In the directory specified with the resDir argument, the following files will be created:

  1. Results files for each test type:
  • Linear regression: results-linear-all.txt - One line for each linear regression result
  • Logistic regression: results-logistic-all.txt - One line for each logistic regression result
  • Multinomial regression: results-multinomial-all.txt - Each multinomial regression results in n lines in this results file, where n is the number of categories in the variable.

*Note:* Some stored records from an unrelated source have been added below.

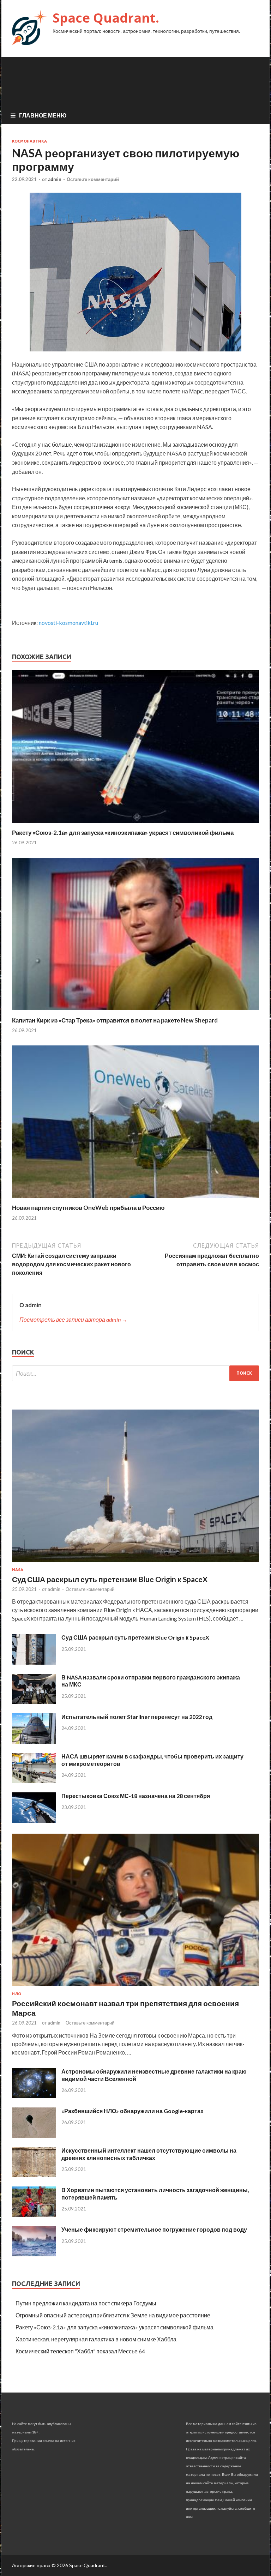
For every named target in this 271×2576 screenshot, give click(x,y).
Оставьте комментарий (93, 179)
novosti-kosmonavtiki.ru (68, 622)
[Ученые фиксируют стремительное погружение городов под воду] (34, 2254)
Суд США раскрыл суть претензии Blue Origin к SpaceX (109, 1579)
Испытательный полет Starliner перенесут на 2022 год (136, 1716)
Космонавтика (29, 141)
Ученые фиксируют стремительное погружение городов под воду (154, 2229)
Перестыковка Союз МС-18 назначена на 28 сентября (135, 1795)
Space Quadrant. (106, 17)
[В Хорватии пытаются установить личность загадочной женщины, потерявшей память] (34, 2214)
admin (54, 179)
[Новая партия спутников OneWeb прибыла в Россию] (135, 1199)
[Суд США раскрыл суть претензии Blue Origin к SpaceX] (135, 1563)
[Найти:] (135, 1373)
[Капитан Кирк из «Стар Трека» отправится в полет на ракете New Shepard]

One line corresponds to the results for a particular category compared to an assigned baseline category (the category with the highest sample size), and then there is also one line for the overall association of this variable (across all categories), using a likelihood ratio test comparing this model with the model with confounders only.
  • Ordered logistic regression: results-ordered-logistic-all.txt - One line for each ordinal logistic regression result.
  1. A log file: results-log-all.txt - One line for each Biobank field, providing information about the processing flow for this field (see PHESANT-logging-information.md for examples).
  2. A model fit log file: modelfit-log-all.txt - shows model fit output for categorical unordered models.
  3. Flow counts file: variable-flow-counts-all.txt - A set of counts denoting the number of variables reaching each point in the processing flow. Each code with count value corresponds to a particular position in the processing flow (see figure here).

Where the phenome scan is run in parallel setup, then each parallel part will have one of each of the above files, with 'all' in each filename replaced with: [partIdx]-[numParts].

See testWAS/README.md for an example with test data.

If the save option is used, instead or producing results files, PHESANT will create the following files:

  1. Data files for each trait type. e.g. data-linear-all.txt.
  2. A log file e.g. data-log-all.txt.

2) Post phenome scan results processing

The resultsProcessing folder provides code to post-process the results, specifically:

  1. Combine the results where they were generated in parallel.
  2. Combine the flow counts.
  3. Add the description information for each variable from the variablelistfile file, to the results file.
  4. Rank the results by P value.
  5. For the multinomial regression results, include only the main result (not the results for each particular category of a given variable as described above).
  6. Generate basic figures: qqplot, and 3 forest plots for continous, ordered categorical and binary results separately (for results with P<0.05/numTests, i.e. the Bonferroni corrected 0.05 threshold). We do not generate a forest plot for the categorical unordered results, because we have no overall estimate (and confidence interval) for the model overall, because we use a likelihood ratio test to generate a model P value. For these plots we use all results except for phenotypes marked as 'trait of interest'.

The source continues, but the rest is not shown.